No one should write Terraform#
Reflecting upon zwischenzugs insightful and thought provoking article “Who should write the Terraform?”, the TL;DR conclusion I’ve come to is “No One”.
That’s a pretty simple statement for me to make from the outset, but stick with me and we can go on a journey. Having spent nearly two decades in roles ranging from a Technician fixing student laptops, Sys Admin working with a team managing the operations of a 24/7 Enterprise, being the sole developer building a hosted VoIP solution at a startup; To now working with dozens of software engineers and empowering them to work more efficiently. All of that and I’m a blue haired guy with opinions!
The Problem#
Over the years I’ve used many configuration automation tools. From my days working with Zenworks Configuration Management repackaging windows applications for corporate deployments, writing ansible maintaining Linux boxes, CloudFormation for deploying large swathes of AWS resources, or Terraform to tie resources together in a platform independent way. Regardless of which tool I’ve picked up, I’ve always come up against a fairly similar set of challenges.
Now that comic[1] is very tongue in cheek and undersells what can be achieved when embracing DevOps as not just tooling, but as a fundamental way of working with technology. However it neatly sums up the common problem with all of the aforementioned tools, they are purely declarative.

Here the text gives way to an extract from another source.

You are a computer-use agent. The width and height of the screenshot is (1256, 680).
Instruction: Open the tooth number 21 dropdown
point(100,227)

Each one of them does offer a domain specific way to introduce ways to be programmatic, but someone whose day-to-day is working on an application, is not going to have the bandwidth to learn a new tool just to create a bucket. Let alone understand the implications of those IAM binding copy/pasted from Stack Overflow resulting in a configuration making a bunch of private data publicly available.

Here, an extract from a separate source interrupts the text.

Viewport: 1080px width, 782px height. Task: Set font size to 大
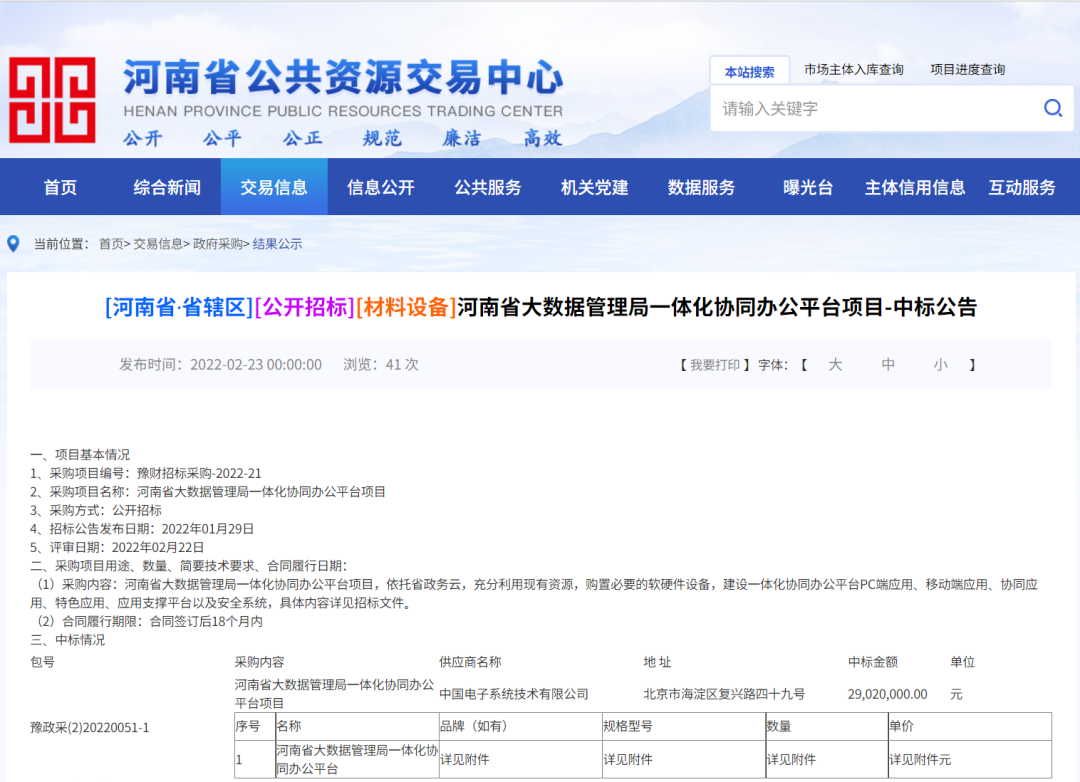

So what’s the answer here? Do we abandon all these tools and go back to a world of Devs doing Dev things and Sys Admins being grumpy gatekeepers?
So I must confess, as someone with ADHD I often take things literally. For me, and I don’t mean this as a way of gate keeping or to look down upon someone whose a wizard in their tool of choice; because all those things take considerable skill to do well. But in my brain that was source controlled configuration and I always saw it as a stepping stone to true the end goal of using “Code” via a functional or OO language. Now this is not because I’m some opinionated developer. Rather, I grew up and spent the early part of my career hating programming. As time went on I realised not knowing how to program was holding me back as an Engineer, so I spent hundreds of hours teaching myself to do just that.
Getting back on track, in a former role we were leaning quite hard on CloudFormation. Even though we were only a team of two, we still faced challenges that I have encountered in bigger teams.
Large Declarative Files#
Ensuring a couple of thousand lines of YAML/JSON is correctly formatted, with the correct pieces in the right places is hard. That is before you want to start writing large sets of commands as your startup script!
Duplication of Effort We were spending considerable time doing the same work over and over, which also meant as we got busy, changes were being left off a services due to being nested deep in a YAML files.
Slow Feedback Loops#
Changes meant applying updates, updates could be quite consuming. Especially if you made a typo or mistake, meaning you had to wait for some internal timeout. Too many times I just packed up for the day, because some change screwed up the stack and would be stuck for hours.
Context Switching#
It was very challenging to spend all day buried in some obscure Asterisk dial-plan issue, to then switch over to figuring out a tooling problem. Now that problem might impact someone with ADHD more so, it is still something everybody faces.
Configuration vs Code Repositories#
Due to the large amount of unrelated changes and commits that often come with purely declarative configuration, modules, environment files, permission control, and so on. There is a tendency to separate Configuration from Code. This leads to needing to go to multiple places to understand how your project is deployed, and can lead to configuration items being missed when code changes. Or if your team is really inefficient, developers working around the configuration problem and wedging it in code or a database table.
The Solution#
One day my boss at job[-1] came to me, having gone down a rabbit hole with Troposphere. For those not in the know, this is a library for generating valid CloudFormation via Python. This was it, finally I could do what the industry was talking about all over the place, I could start writing Infrastructure as Code!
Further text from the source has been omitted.